### WHAT THIS TASK INVOLVES
Starting at the line containing "Viewport: 347px width, 270px" and ending after the line containing "pyautogui.click(x=38, y=143)", reproduce the records without changing a character, and omit the pictures from your answer.

### RECORDS FOR THE TASK

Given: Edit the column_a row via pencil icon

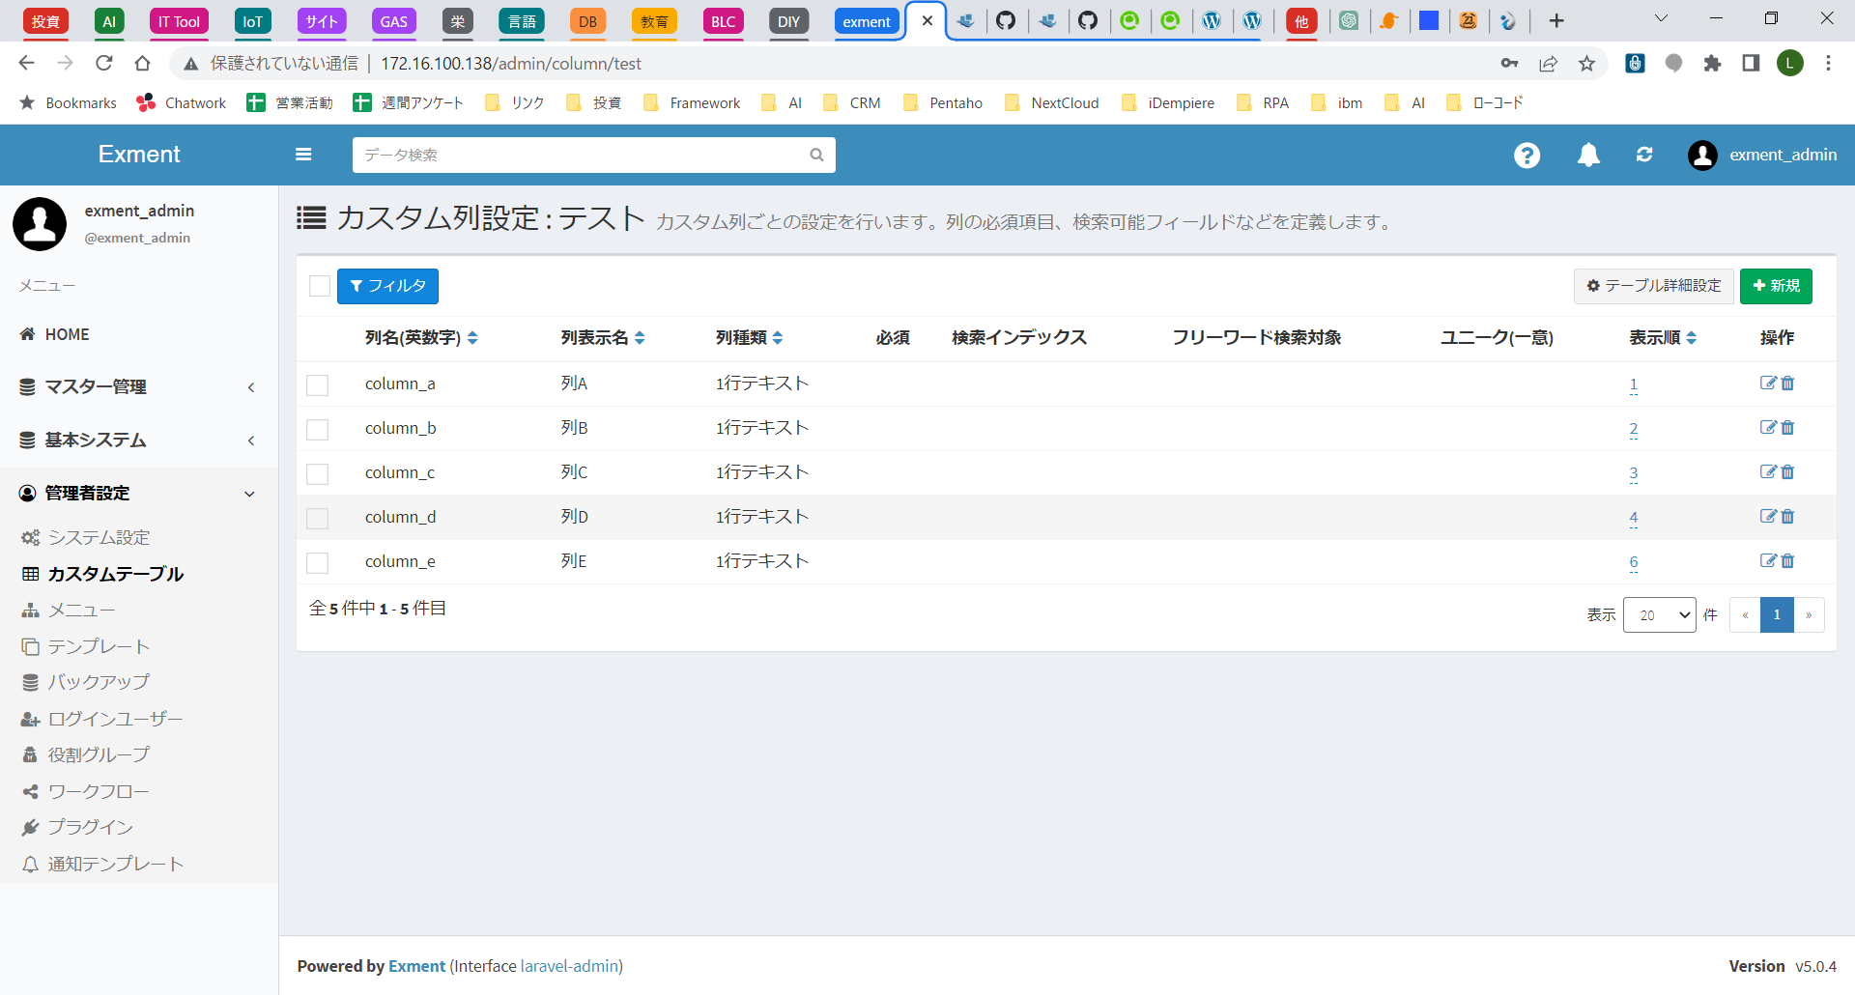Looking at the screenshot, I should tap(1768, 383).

--

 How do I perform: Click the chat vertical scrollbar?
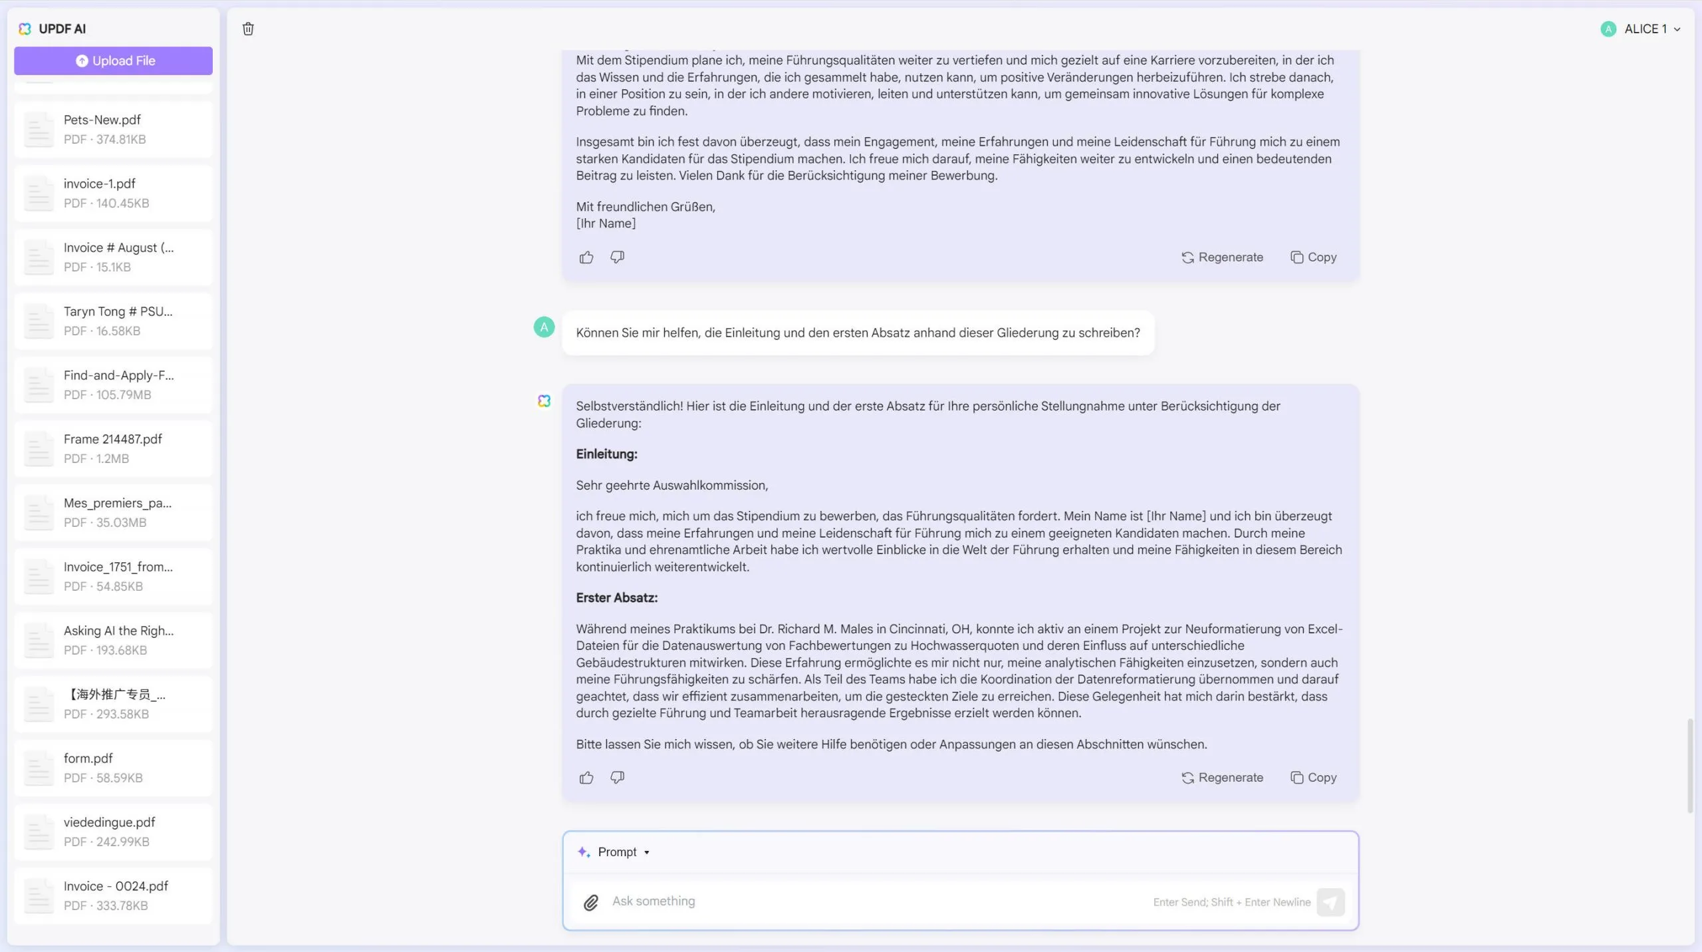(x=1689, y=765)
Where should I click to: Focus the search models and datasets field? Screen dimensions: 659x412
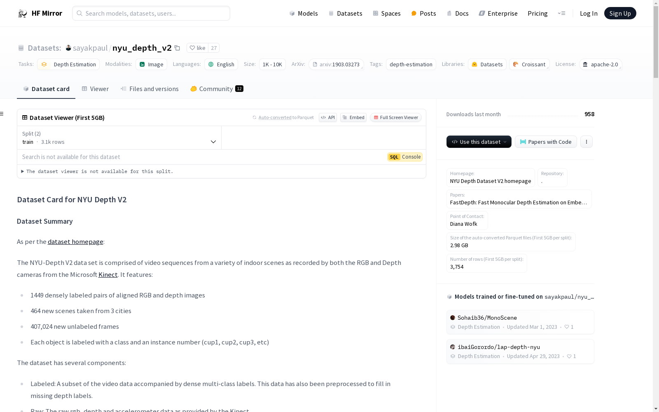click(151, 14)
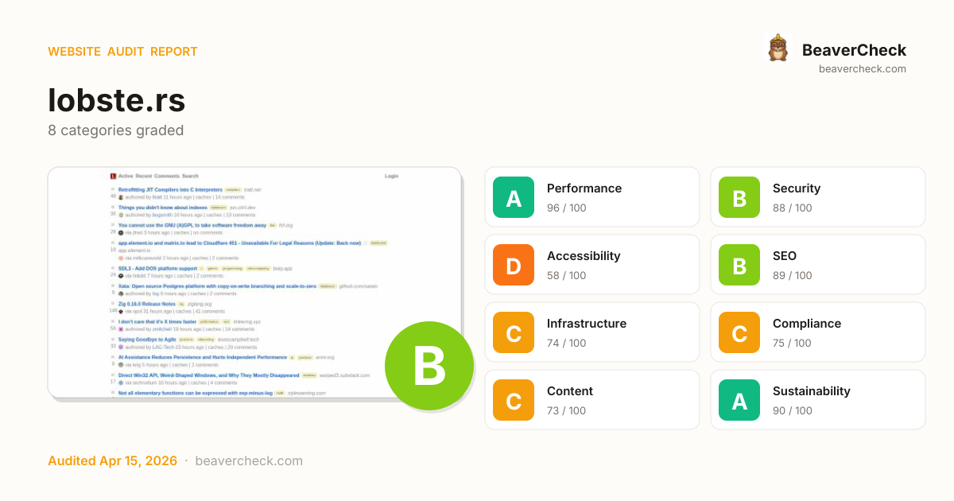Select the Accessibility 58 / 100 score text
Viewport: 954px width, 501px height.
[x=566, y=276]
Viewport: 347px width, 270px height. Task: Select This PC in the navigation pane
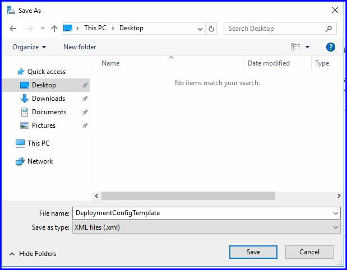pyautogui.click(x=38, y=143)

### EXERCISE ANSWER
Viewport: 347px width, 270px height. Task: Select This PC in the navigation pane
pyautogui.click(x=38, y=143)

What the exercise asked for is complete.